Your objective –
In the song roundup below, who sings on Ezra Collective's "God Gave Me Feet for Dancing"?

Extracted text –
==============================
Ezra Collective – God Gave Me Feet for Dancing

A feel-good jam for your feet and your soul with just-right vocals from Yasmin Lacey to add some sparkle. Further proof of Ezra Collective’s unerring ability to produce those alluring shimmies which can fill rooms and floors.


Fontaines DC – Here’s the Thing

In truth, most of the tunes on Romance could have made this list. Fontaines DC have been hugely prolific since they emerged from Dublin city, but the new album sees them soaring with the kind of confidence and character that only comes with putting in those fabled hard yards. A belter of a tune which succeeds in turning familiar tucks and traces into something completely new.


Chappell Roan – Good Luck, Babe!

A perfect pop banger, a song which still catches you unawares with its lush production complexity all these months on. Roan’s upward momentum is a sign of the super-acceleration of pop’s new school in terms of profile and popularity and this is a tune which underlines why all that fuss is happening.


Pigbaby – Baby foxes & me

This song kept coming to mind whenever I spied a pair of foxes at play in the middle of Marino in those gloaming hours over the summer. Pigbaby’s ode to these lads is melancholic, playful and nosalgic, the sound of someone working out those mad emotions which come in a rush at the strangest of times.
==============================
Extracted records –
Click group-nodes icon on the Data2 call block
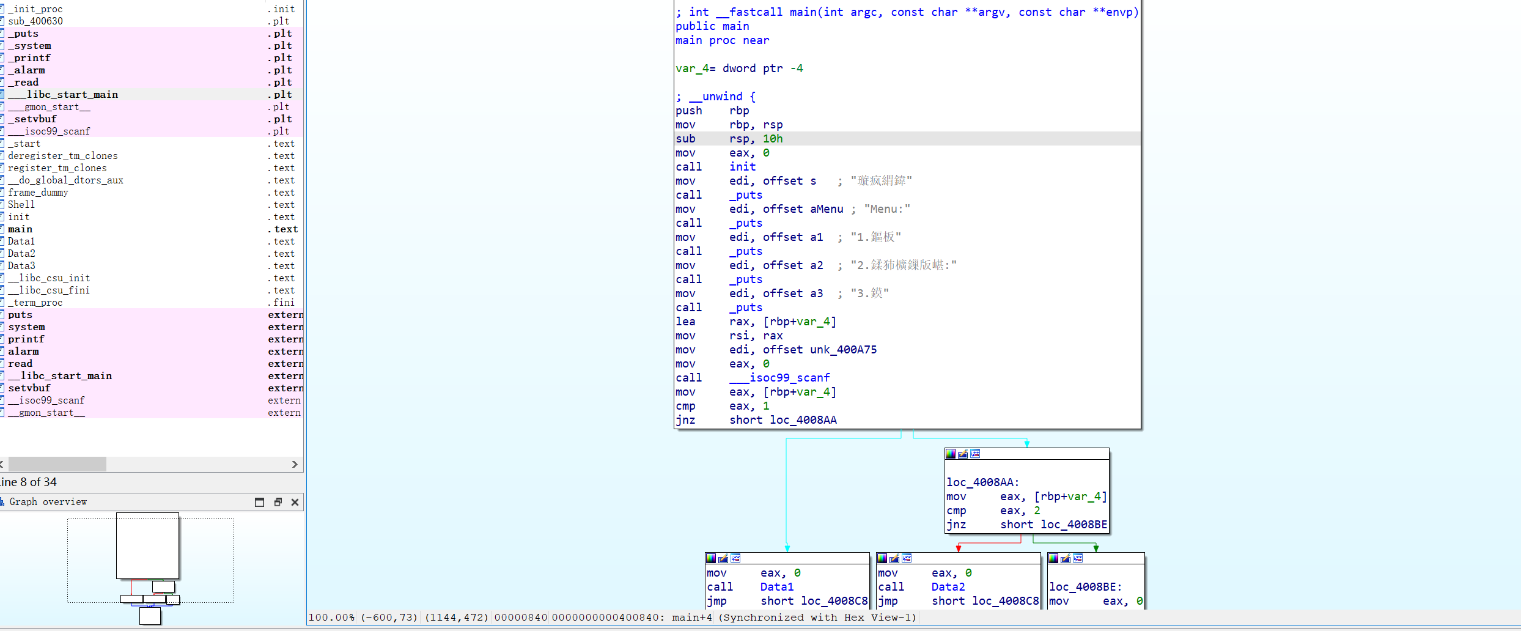This screenshot has width=1521, height=631. (907, 558)
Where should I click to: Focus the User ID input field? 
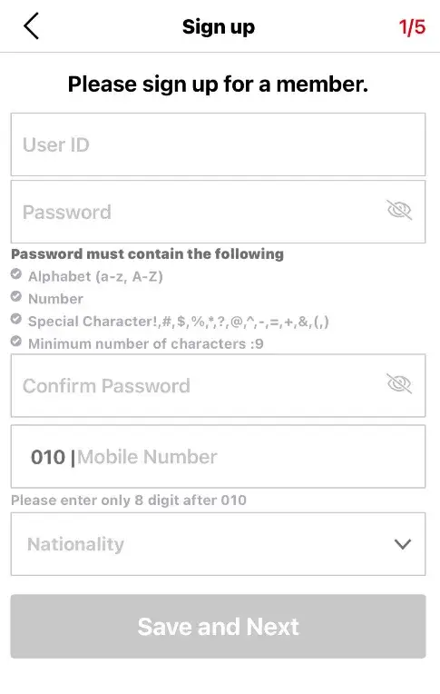pos(218,144)
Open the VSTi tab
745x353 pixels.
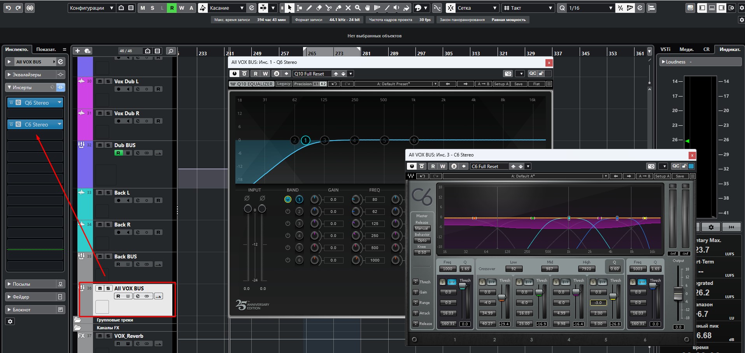[x=666, y=49]
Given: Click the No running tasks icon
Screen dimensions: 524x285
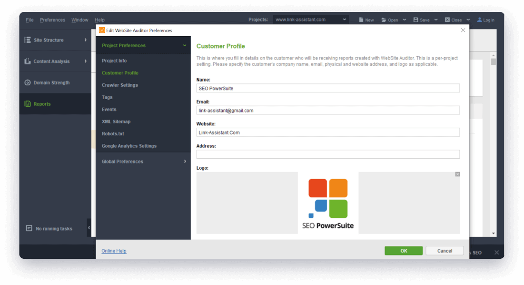Looking at the screenshot, I should coord(30,229).

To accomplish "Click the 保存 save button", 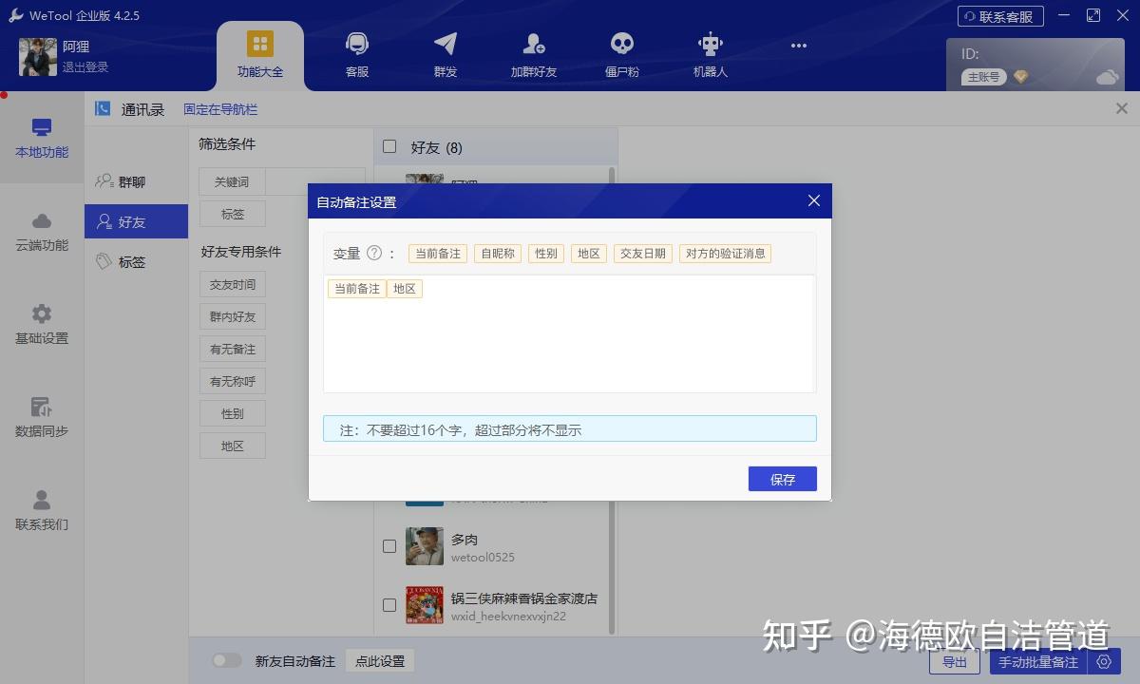I will [x=782, y=479].
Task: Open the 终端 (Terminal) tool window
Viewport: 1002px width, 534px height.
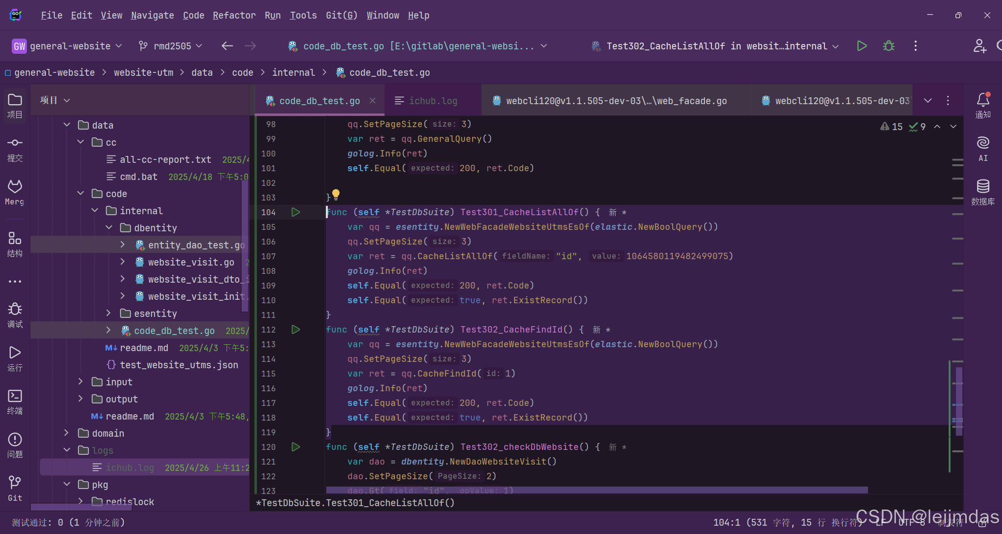Action: 15,400
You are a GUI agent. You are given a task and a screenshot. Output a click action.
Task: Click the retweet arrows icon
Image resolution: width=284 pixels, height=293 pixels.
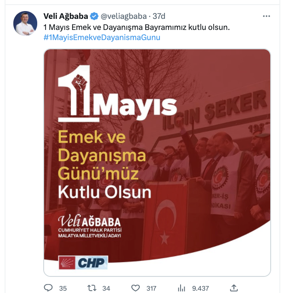point(92,288)
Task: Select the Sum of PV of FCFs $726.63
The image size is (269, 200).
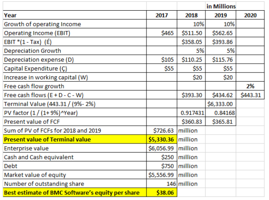Action: (x=161, y=130)
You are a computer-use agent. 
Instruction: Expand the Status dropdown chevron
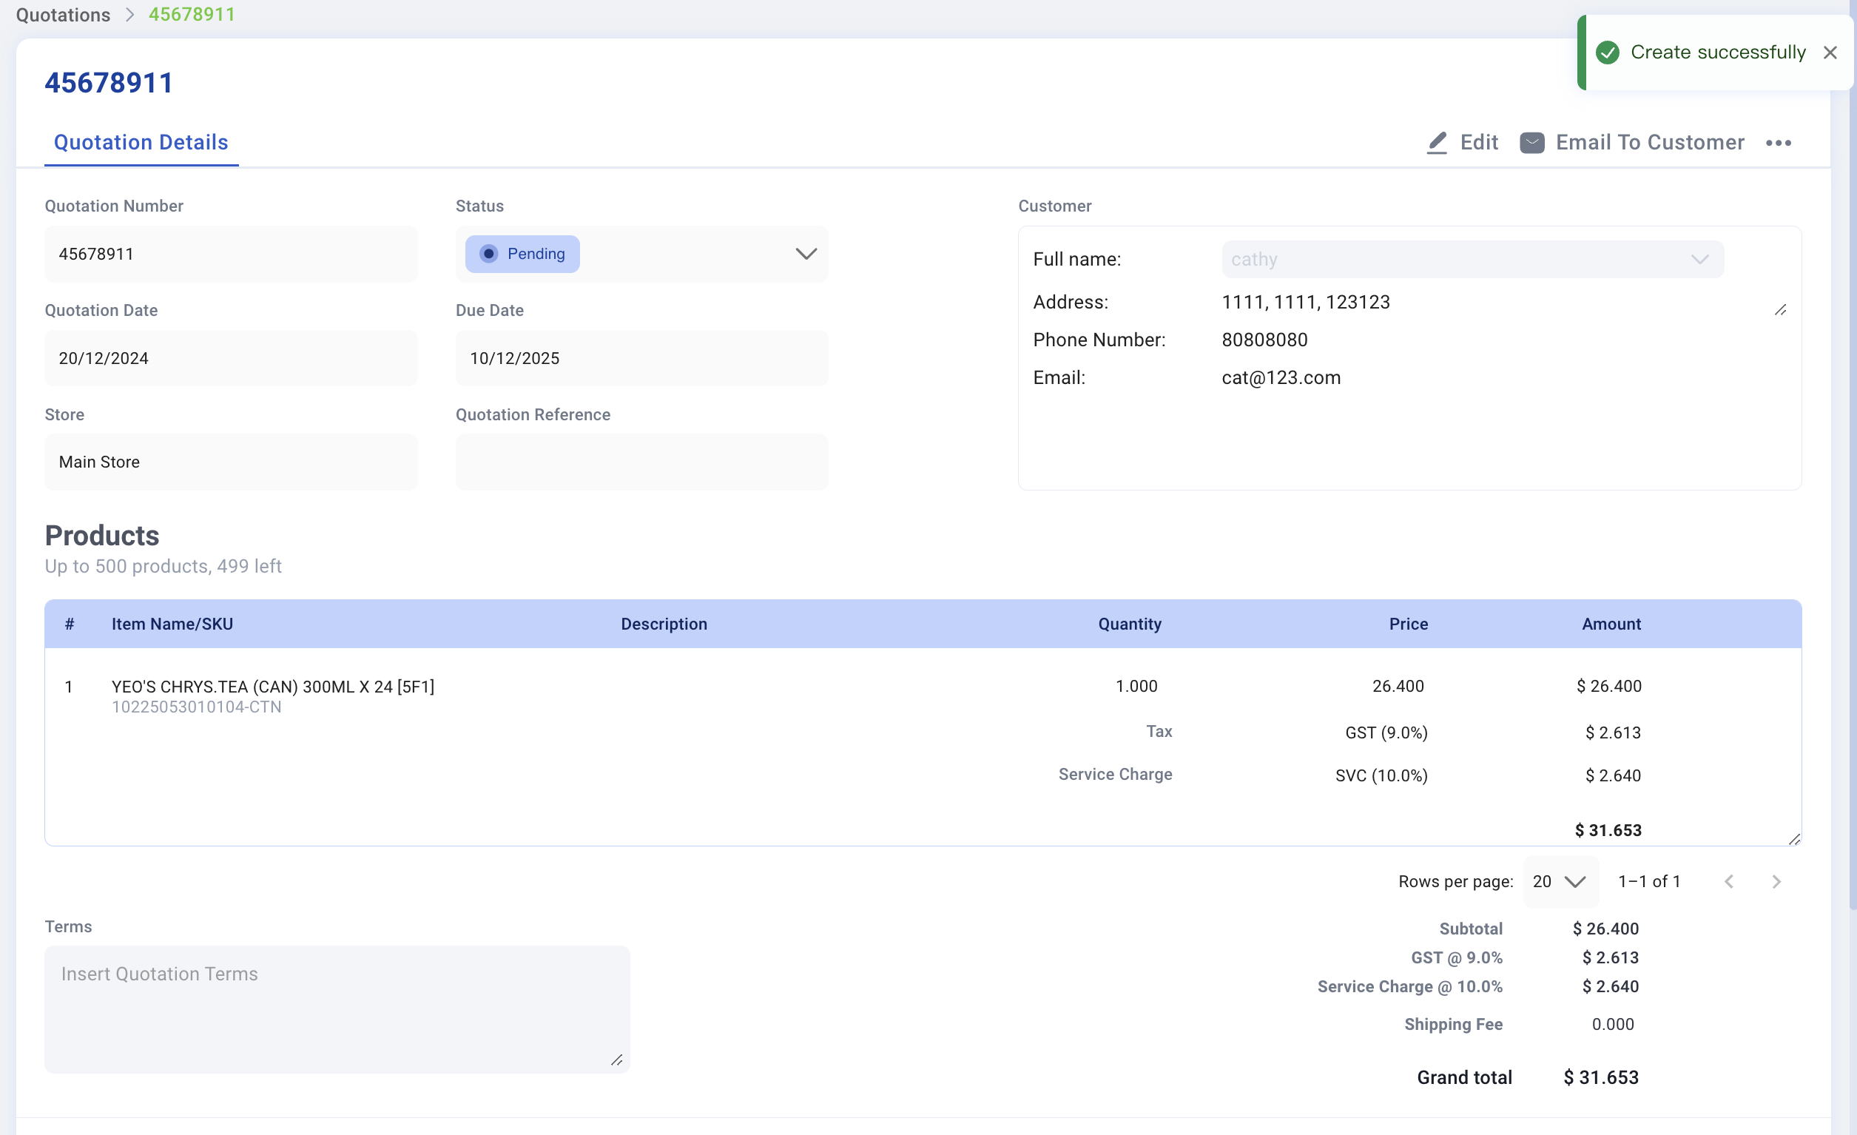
==============================
Response –
Yasmin Lacey